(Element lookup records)
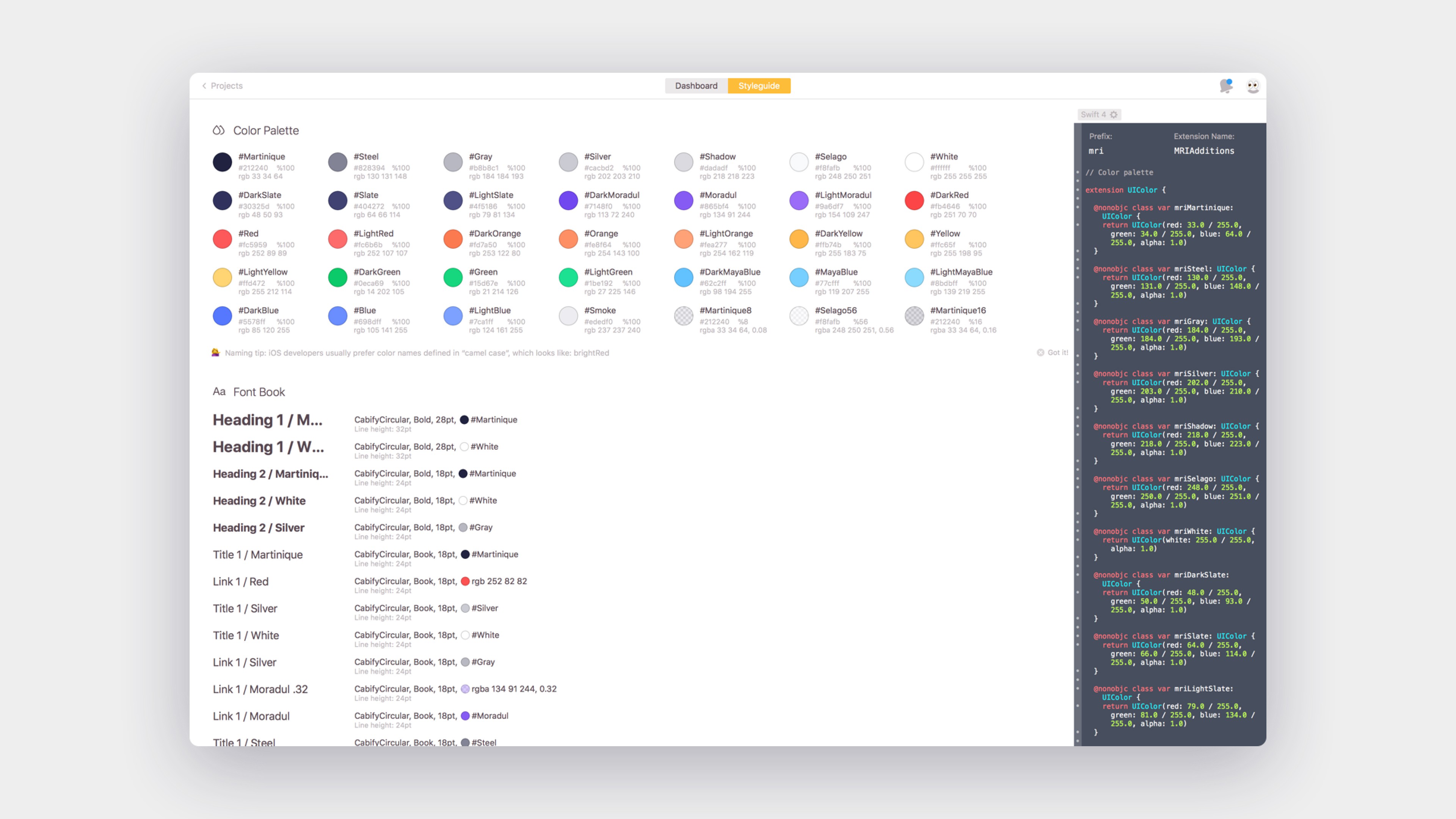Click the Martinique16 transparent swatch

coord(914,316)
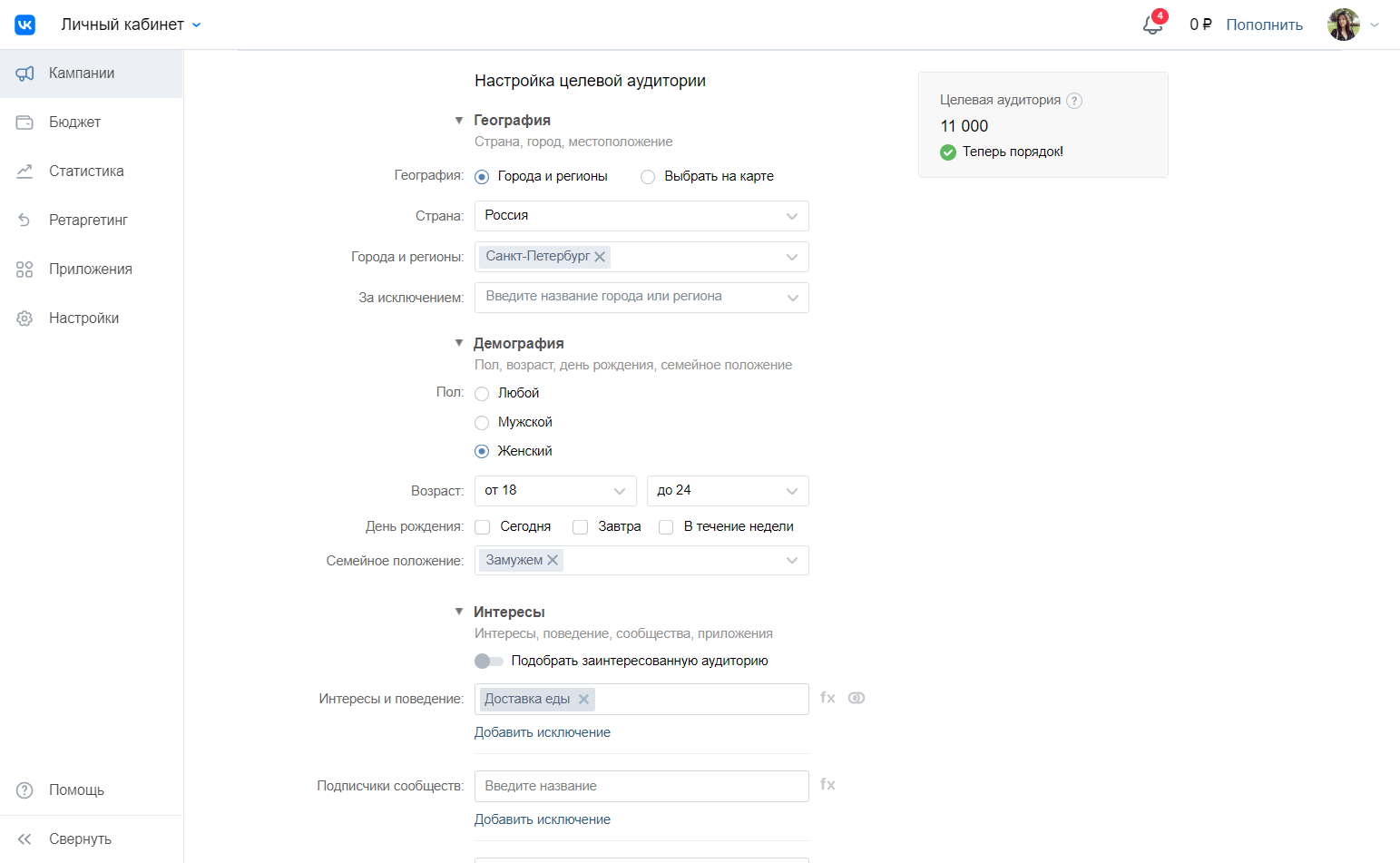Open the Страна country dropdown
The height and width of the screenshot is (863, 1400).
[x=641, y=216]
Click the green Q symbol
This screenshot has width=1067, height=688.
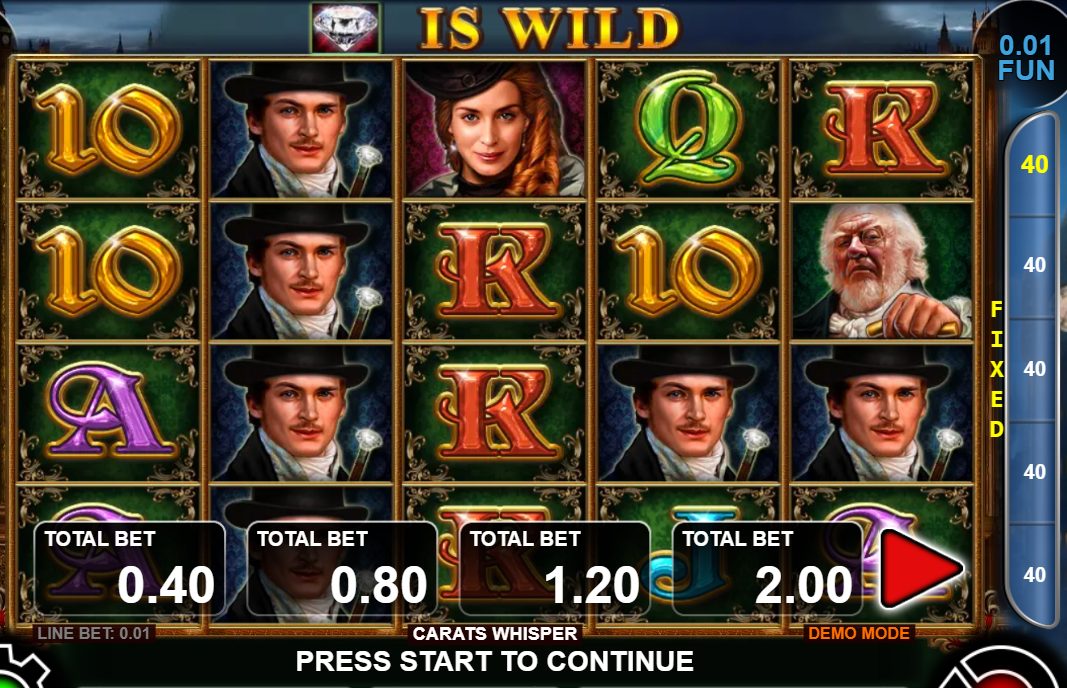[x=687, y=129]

...

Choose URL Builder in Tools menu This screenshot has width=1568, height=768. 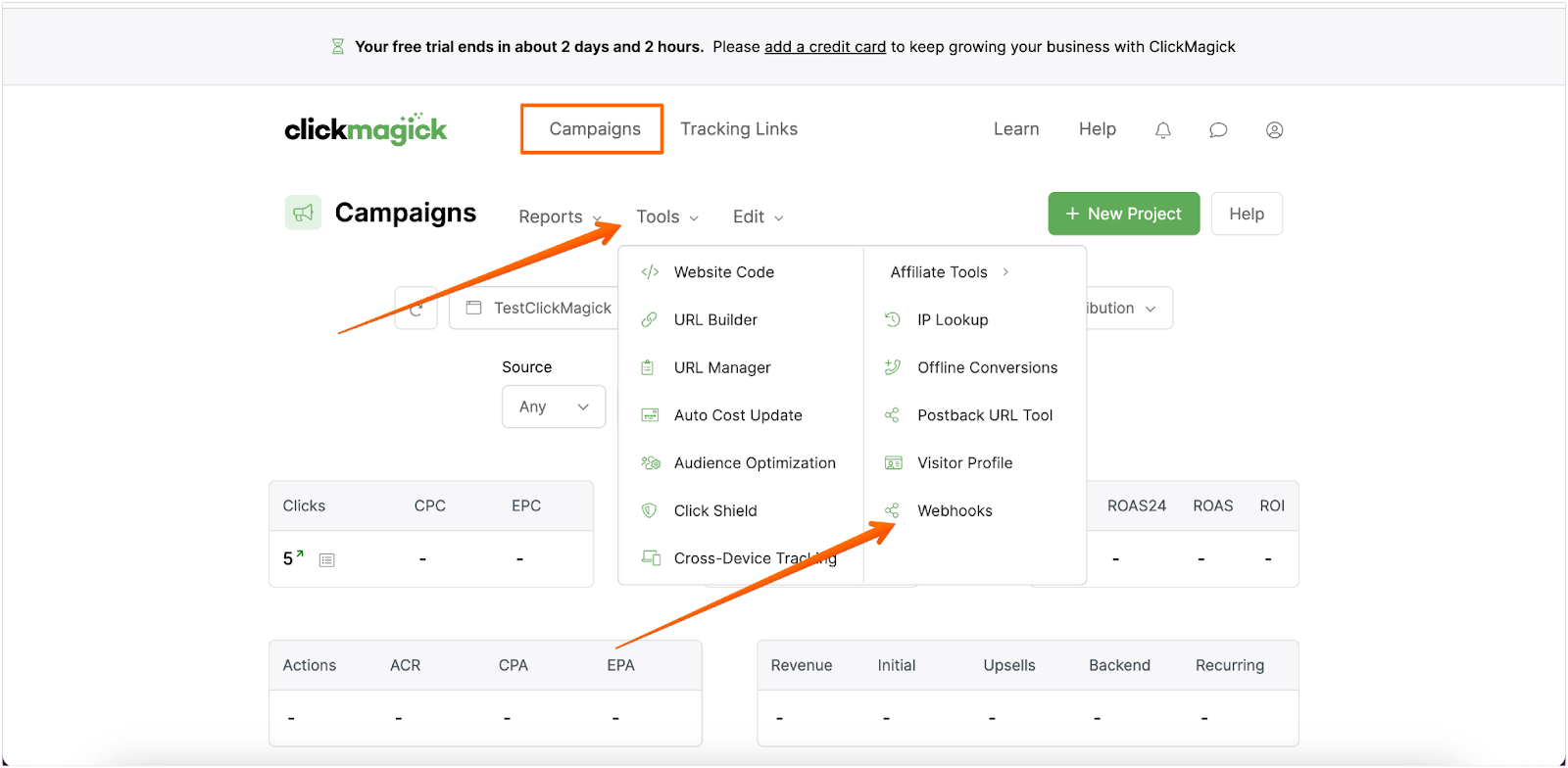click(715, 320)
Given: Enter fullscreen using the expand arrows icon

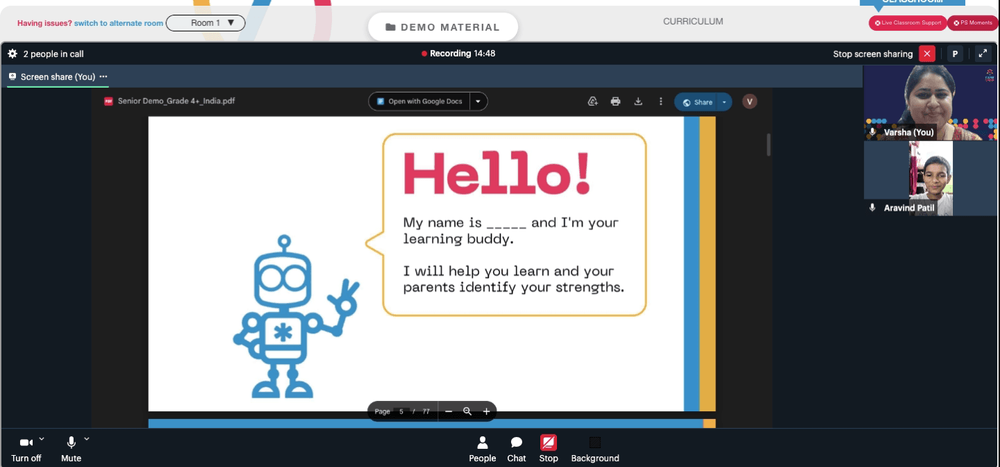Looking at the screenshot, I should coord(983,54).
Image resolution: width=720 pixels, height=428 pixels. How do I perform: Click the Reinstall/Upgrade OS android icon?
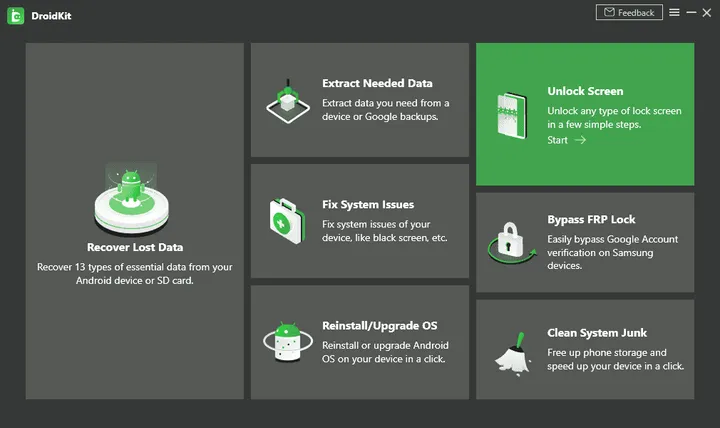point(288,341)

• [Task instructions]: Rewrite the part of the entries that opens with the line containing "Click the Martinique16 transparent swatch" and closes with the line containing "[x=687, y=129]", replacing "green" with "blue" and keeping everything else the same. Leave the pictures out.

• [Correct response]:
Click the Martinique16 transparent swatch

coord(914,316)
Open the Страна country dropdown
The height and width of the screenshot is (863, 1400).
[x=641, y=216]
Click the blue Q symbol
This screenshot has width=1067, height=688.
[x=687, y=129]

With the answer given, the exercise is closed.